*WHAT IS NEEDED*
Return all lines from the listing below in which the string "computer" occurs.

*TASK DATA*
+===+

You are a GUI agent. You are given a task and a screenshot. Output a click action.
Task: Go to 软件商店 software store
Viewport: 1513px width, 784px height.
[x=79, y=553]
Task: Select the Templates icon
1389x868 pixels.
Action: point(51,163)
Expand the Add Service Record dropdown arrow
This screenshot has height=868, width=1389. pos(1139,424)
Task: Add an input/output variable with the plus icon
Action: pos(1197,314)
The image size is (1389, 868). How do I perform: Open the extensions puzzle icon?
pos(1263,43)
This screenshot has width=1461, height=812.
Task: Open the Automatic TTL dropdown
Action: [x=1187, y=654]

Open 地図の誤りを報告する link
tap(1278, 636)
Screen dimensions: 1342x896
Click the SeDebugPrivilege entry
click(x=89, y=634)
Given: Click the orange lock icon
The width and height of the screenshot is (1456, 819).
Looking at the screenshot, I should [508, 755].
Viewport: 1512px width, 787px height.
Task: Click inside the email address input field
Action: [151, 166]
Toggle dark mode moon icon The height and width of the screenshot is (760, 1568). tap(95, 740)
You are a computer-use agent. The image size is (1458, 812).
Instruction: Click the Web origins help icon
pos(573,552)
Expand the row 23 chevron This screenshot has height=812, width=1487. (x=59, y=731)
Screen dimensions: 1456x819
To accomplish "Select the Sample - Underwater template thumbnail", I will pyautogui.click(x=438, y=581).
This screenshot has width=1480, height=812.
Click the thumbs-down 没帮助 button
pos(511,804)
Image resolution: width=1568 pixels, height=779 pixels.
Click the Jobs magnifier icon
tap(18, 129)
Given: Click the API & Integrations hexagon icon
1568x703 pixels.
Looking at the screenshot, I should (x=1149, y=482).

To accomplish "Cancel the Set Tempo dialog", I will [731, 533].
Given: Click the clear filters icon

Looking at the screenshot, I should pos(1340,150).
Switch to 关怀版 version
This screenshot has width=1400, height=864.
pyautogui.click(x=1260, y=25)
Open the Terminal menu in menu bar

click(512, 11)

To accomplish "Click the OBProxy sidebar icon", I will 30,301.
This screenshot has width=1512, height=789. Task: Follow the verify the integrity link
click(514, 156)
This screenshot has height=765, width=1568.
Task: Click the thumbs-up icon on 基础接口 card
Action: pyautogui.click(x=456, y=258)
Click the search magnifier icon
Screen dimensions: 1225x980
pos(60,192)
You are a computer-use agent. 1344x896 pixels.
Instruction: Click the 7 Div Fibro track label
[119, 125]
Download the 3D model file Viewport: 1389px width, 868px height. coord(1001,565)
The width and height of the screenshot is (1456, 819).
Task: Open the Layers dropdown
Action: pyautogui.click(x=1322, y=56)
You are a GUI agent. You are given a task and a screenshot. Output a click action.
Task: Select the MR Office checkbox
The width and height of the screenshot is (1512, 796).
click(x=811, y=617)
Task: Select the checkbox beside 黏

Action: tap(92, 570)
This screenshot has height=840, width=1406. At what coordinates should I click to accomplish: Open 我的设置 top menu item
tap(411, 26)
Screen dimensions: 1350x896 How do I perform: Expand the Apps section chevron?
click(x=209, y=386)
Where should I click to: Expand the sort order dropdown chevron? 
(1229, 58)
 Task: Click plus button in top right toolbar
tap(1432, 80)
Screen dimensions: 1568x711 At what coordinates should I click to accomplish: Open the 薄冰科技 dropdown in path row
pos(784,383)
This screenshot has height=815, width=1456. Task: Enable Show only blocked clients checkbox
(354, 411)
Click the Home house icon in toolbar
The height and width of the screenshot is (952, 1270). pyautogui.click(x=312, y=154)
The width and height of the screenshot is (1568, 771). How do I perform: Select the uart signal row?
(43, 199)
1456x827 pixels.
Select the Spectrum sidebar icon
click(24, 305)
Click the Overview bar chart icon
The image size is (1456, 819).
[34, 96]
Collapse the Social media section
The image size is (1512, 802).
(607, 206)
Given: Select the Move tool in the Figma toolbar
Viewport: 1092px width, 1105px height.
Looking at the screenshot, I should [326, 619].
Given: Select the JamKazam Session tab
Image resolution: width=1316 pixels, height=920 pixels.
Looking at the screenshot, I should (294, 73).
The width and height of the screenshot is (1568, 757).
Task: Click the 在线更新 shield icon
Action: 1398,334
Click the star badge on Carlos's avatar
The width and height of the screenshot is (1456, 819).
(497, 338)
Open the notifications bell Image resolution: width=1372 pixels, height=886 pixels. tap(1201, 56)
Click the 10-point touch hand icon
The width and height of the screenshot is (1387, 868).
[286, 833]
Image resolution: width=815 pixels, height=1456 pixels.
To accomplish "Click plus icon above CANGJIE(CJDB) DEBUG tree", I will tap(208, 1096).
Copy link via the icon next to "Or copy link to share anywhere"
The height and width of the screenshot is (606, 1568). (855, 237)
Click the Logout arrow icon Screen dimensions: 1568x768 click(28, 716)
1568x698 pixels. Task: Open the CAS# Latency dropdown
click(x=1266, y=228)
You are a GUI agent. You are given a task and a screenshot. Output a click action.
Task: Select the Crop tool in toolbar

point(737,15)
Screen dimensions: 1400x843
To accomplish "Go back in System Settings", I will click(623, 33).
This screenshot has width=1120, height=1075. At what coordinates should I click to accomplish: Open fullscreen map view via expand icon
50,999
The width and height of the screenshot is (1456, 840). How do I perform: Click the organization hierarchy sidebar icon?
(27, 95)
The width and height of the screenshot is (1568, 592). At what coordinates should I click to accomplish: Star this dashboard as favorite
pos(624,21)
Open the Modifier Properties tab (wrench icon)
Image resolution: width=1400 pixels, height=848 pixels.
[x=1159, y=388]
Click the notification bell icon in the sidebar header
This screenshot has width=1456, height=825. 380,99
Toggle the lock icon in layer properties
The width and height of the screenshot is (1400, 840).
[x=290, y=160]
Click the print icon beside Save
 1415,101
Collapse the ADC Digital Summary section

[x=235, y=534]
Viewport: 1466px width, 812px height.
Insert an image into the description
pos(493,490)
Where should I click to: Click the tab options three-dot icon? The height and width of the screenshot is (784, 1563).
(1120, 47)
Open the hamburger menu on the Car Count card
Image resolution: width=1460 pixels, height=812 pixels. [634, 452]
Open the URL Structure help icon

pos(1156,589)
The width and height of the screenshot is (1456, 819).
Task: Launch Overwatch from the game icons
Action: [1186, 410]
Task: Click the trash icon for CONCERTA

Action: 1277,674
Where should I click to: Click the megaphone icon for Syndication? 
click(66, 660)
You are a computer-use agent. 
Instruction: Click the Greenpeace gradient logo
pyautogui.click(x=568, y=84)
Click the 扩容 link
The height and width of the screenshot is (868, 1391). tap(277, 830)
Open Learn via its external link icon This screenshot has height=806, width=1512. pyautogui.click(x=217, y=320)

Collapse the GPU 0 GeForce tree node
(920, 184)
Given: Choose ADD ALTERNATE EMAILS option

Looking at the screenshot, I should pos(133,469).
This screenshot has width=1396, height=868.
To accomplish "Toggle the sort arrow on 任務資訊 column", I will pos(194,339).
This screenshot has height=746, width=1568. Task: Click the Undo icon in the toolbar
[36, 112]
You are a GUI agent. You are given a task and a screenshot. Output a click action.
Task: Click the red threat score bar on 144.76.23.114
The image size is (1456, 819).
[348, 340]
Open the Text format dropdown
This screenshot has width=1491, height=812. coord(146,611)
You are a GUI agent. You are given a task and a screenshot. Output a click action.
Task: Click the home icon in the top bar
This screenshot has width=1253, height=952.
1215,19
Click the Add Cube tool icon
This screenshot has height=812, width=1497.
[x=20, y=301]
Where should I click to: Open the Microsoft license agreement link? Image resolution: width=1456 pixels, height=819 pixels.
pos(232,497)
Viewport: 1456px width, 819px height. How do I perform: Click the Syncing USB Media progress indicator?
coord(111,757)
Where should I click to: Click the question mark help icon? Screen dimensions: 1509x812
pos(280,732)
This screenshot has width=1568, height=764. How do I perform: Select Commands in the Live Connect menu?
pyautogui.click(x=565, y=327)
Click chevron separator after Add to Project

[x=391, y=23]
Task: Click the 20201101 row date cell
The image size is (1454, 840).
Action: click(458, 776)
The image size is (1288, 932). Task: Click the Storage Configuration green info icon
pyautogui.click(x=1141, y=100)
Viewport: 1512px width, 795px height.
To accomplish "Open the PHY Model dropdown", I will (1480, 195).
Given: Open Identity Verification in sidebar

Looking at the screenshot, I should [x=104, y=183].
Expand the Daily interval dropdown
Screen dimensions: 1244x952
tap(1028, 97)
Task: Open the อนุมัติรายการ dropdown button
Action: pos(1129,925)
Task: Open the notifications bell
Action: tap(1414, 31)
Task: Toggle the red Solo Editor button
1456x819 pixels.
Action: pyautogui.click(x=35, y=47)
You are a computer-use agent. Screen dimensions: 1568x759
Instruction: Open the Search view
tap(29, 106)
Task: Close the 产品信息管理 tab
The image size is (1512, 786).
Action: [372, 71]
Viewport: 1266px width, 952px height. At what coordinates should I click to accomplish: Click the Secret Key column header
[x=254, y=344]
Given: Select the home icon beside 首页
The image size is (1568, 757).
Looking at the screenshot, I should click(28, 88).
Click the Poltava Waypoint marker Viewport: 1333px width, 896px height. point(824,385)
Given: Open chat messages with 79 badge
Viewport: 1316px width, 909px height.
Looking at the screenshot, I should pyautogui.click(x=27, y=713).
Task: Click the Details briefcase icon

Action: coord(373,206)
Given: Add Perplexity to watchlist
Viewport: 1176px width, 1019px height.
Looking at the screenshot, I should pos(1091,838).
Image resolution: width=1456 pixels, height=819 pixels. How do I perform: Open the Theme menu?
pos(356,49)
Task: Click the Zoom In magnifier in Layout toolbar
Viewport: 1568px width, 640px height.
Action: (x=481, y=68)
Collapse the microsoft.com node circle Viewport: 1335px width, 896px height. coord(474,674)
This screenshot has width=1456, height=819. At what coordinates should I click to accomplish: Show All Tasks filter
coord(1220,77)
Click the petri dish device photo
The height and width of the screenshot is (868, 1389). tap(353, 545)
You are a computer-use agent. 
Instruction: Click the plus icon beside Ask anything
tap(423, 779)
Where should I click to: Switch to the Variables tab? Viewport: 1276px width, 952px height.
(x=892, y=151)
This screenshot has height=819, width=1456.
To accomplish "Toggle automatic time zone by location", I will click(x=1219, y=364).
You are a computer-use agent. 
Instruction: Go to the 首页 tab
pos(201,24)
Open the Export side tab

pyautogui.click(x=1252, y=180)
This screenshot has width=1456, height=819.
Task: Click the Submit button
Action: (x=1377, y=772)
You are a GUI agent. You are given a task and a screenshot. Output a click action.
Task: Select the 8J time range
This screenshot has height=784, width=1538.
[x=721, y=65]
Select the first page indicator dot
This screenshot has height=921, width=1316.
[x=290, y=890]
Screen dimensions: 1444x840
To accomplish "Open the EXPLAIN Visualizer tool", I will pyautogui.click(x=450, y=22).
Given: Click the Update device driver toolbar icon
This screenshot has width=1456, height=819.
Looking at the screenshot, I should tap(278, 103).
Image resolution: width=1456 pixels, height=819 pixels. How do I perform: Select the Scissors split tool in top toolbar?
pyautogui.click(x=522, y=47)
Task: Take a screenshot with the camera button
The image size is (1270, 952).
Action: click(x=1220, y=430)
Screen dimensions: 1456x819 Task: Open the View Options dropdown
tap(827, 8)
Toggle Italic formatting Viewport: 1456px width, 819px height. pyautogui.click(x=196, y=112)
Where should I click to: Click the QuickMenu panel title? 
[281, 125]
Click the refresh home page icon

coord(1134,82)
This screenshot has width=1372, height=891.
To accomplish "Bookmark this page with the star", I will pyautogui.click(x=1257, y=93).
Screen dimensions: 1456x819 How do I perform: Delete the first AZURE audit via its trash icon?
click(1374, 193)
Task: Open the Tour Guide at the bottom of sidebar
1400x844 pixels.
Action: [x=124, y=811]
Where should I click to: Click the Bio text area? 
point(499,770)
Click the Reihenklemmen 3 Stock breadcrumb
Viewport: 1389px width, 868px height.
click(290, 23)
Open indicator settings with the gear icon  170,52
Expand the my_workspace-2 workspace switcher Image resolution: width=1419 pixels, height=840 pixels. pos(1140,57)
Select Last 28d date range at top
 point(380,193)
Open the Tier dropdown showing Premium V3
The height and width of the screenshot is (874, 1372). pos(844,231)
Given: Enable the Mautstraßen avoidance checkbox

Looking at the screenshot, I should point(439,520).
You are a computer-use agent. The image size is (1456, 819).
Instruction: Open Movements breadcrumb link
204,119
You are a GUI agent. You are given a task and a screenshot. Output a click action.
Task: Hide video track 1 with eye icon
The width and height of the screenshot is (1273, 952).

+===+

*YOUR SOLUTION*
You are a computer-use agent. The image size is (1458, 812).
You are a computer-use agent. 1344x896 pixels.
You are a computer-use agent. 
You are a computer-use agent. Screen dimensions: 1568x759
You are a computer-use agent. 
You are a computer-use agent. 
You are a computer-use agent. The image size is (1456, 819).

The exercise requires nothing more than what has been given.